Identifizierung von Pfählen vorm Rebschnitt
Dr. Andreas Heiß, Hochschule Geisenheim University, arbeitet an einer Methode zur Identifizierung von Metallpfählen in Rebzeilen. Die Multi-Sensor-basierte 3D-Lokalisierung von Strukturen in der Rebzeile hilft bei der Optimierung des mechanischen Rebschnitts. Die Ergebnisse zeigen ein hohes Potenzial nicht nur für die Erkennung von Pfählen, sondern auch für die Stockinventur. Weitere Forschungsarbeiten sollen die Methode für Pfähle aus verschiedenen Materialien wie Holz, Kunststoff oder Beton testen.
Laubwandbezogener Pflanzenschutz
Dr. Matthias Zink, DLR Rheinpfalz, Neustadt/W., referierte zur Anpassung der laubwandbezogenen Berechnung der Aufwandmenge von Pflanzenschutzmitteln für Rebschulen und Unterlagenschnittgärten mit Tischerziehung. 2024 wurde der Pflanzenschutz in der Rebschule mit den Öko-Präparaten Schwefel und Kupfer durchgeführt. Doch der Peronospora-Befall war so hoch, sodass der Versuch nach sieben Behandlungen abgebrochen werden musste. Bereits zu diesem Zeitpunkt war die Rein-Kupferhöchstmenge von 3 kg/ha bei der nach dem Laubwandmodell auf 120 % erhöhten Aufwandmenge erreicht. Weitere Versuche mit Öko-Spritzfolge sollen prüfen, ob eine Anpassung des Laubwandmodells für Rebschulen möglich ist.
Zudem hat Zink die Tischerziehung im Unterlagen-Muttergarten mit einem neu entwickelten, horizontal arbeitenden Gestänge ohne Gebläse sowie mit einem modifizierten Pflanzenschutzgerät mit Axial-Gebläse behandelt. Mit beiden konnte keine ausreichende Belagsbildung an den Blättern der Tischunterseite erzielt werden. Deshalb soll 2025 ein Pflanzenschutzgerät mit Radial-Gebläse getestet werden.

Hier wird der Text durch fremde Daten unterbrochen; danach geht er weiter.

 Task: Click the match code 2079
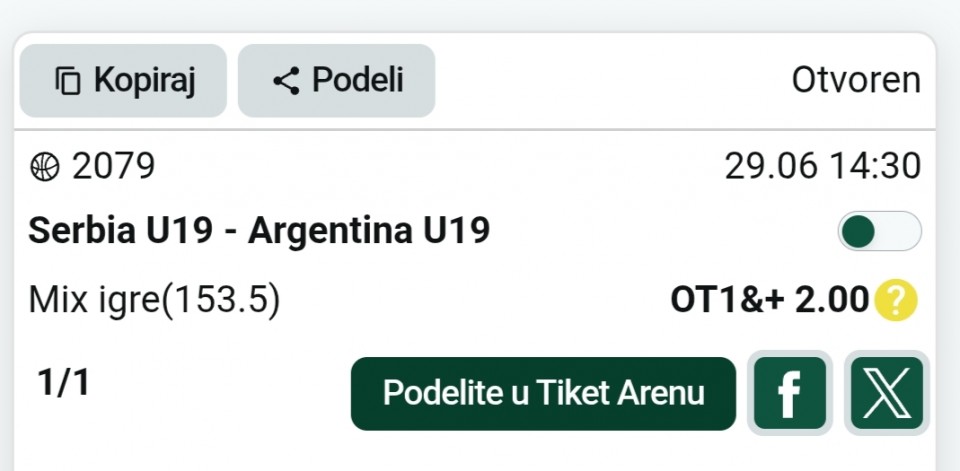(x=113, y=167)
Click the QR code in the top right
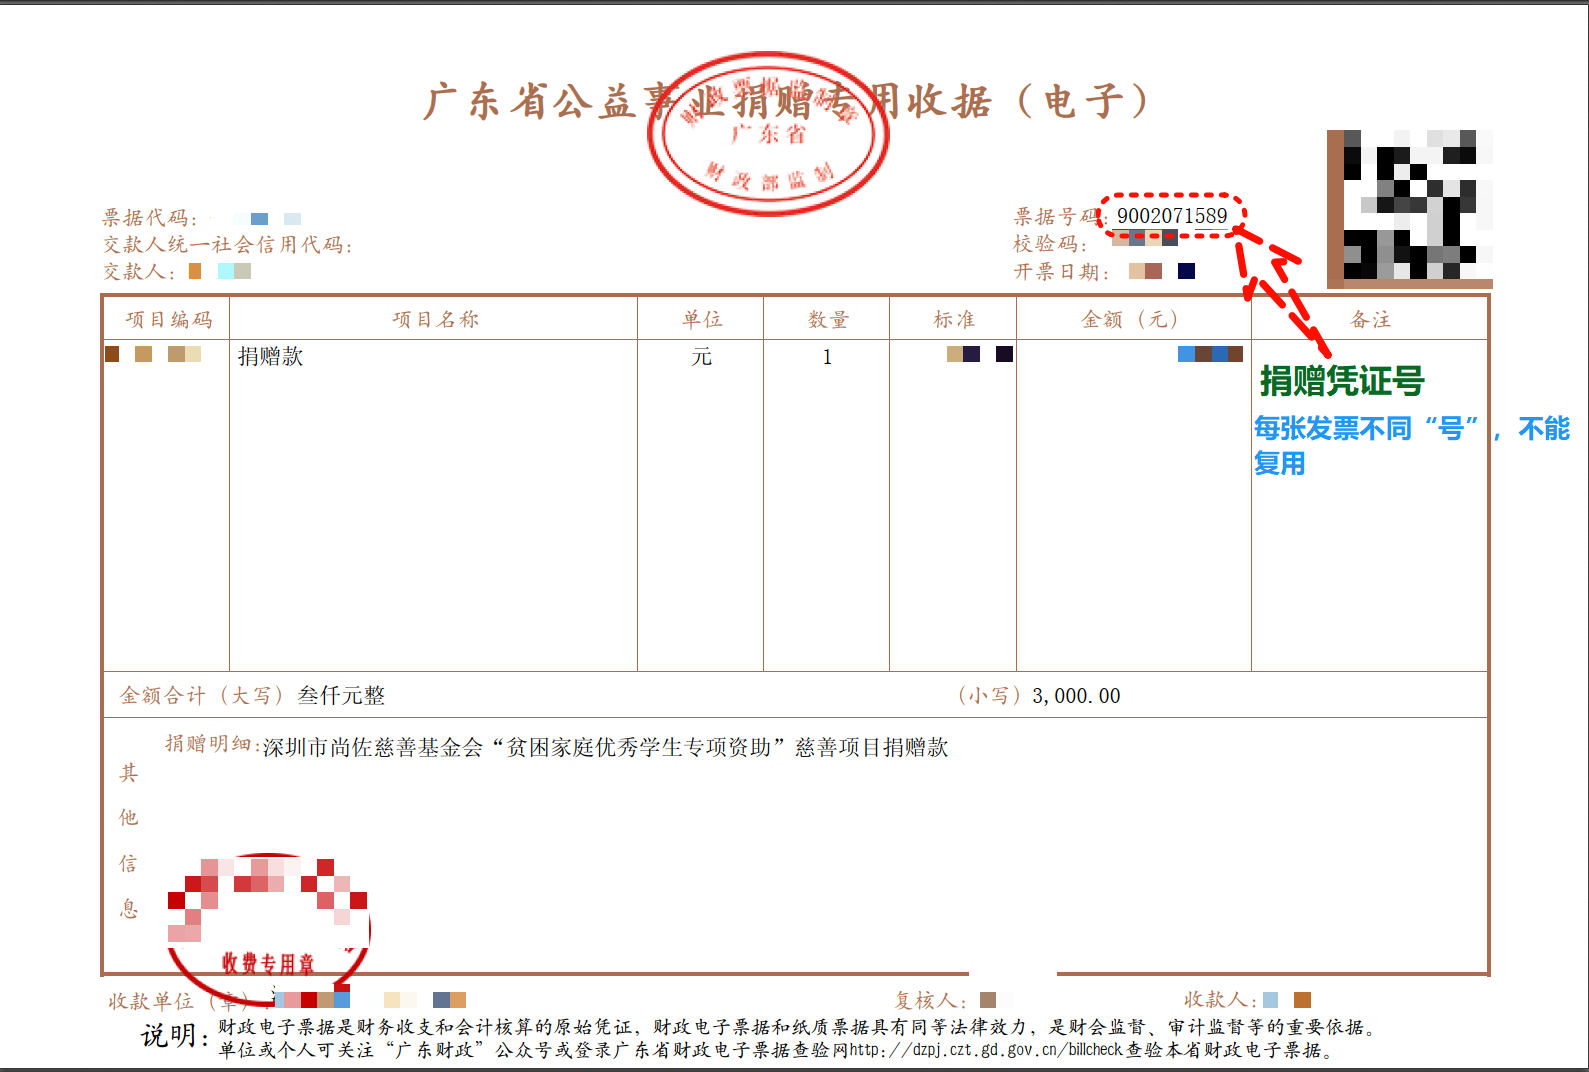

Verbessertes Lesegut durch Druckluftentlauber
Daniel Regnery, DLR Mosel, Bernkastel-Kues, verbesserte die Qualität des Lesegutes durch den Einsatz eines Druckluftentlaubers unmittelbar vor der Ernte. Das Gerät wird zur Teilentblätterung der Traubenzone verwendet und arbeitet optimal. Doch Regnery nutzte es, um fäulnisbelastetes Lesegut zu selektieren. Wie Laborergebnisse beweisen, werden erhöhte Gehalte an flüchtiger Säure auf ein moderates Maß gesenkt. Das doppelseitige Verfahren arbeitet intensiver als das einseitige, daher wird in weiteren Versuchen das Vitipulse-Duo-System probiert.
Energieeffizienz für nachhaltige Erzeugung
Dr. Maximilian Freund, Hochschule Geisenheim University und Magali Blank, LVWO Weinsberg, erforschen Energieeffizienzmaßnahmen für eine nachhaltige Erzeugung von Weißweinen unter Berücksichtigung neuer Aromarückgewinnungsverfahren wie das AromaLoc-System. Die Einsparung von 83 % Kühlenergie bei einer Gärtemperatur von 18 °C verdeutlicht das große Potenzial zur Reduktion des Energieverbrauchs, ohne Einbußen der Weinqualität.
Innovative Gärsalze
Dr. Ramon Heidinger, Weinbauinstitut (WBI) Freiburg, testet innovative Gärsalze, die die Stickstoffversorgung der Hefen sicherstellen, einen Zusatznutzen haben und den Eintrag von Phosphat und Sulfat in weinfremden Konzentrationen vermeiden. Die Nährsalze waren vergleichbar, ohne signifikante Unterschiede.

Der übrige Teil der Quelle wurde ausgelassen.